Researchers found that sons, but not daughters, of male rats on cocaine were not only more likely to resist the effects of the drug, but were less likely to want cocaine at all.
The research was conducted on laboratory rats by Mathieu Wimmer, a post-doctoral researcher and R. Christopher Pierce, an associate professor of neuroscience in psychiatry at the Perelman School of Medicine at the University of Pennsylvania.
The results suggest cocaine causes alterations to DNA known as epigenetic changes in the rat's sperm in which reprogrammed information is transmitted down to the next generation of males.
In a prior study, Pierce and his colleagues found that cocaine abuse in male rats would lead to the next generation of males fathered by the cocaine-addled rat to be resistant to the rewarding properties of the drug, meaning the offspring were less likely to take cocaine. The researchers found changes in the rat's brain-derived neurotrophic factor (BDNF), a molecule known to be important for the rewarding efficacy of cocaine.
For the latest study, the researchers focused on the physiology of the rat's neurons before and after taking cocaine. Male offspring of cocaine-experienced fathers were found to be less sensitive to the drug and less likely to succumb to addictive behaviors, the researchers said.
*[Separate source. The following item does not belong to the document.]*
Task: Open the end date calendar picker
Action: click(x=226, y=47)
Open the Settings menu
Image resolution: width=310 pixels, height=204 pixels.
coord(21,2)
The rat offspring of cocaine-addicted fathers, the researchers learned, were less likely to take the drug on their own volition and less likely to be come addicted to it if it is administered to them. Even if repeatedly subjected to cocaine, the sons of cocaine-experienced fathers did not undergo a remodeling of excitatory AMPA receptors, which the researchers say is considered to be critical for the development of addiction and cocaine craving.
"This adds to the growing body of evidence that cocaine abuse in a father rat can affect how his sons may respond to the drug-and point to potential mechanisms that contribute to this phenomenon," said Wimmer. "Further research is needed to better understand how these behavior changes are passed down from one animal generation to the next, and eventually if the same holds true for humans."
The research is presented by the Penn Medicine researchers at Neuroscience 2013, the annual meeting of the Society for Neuroscience.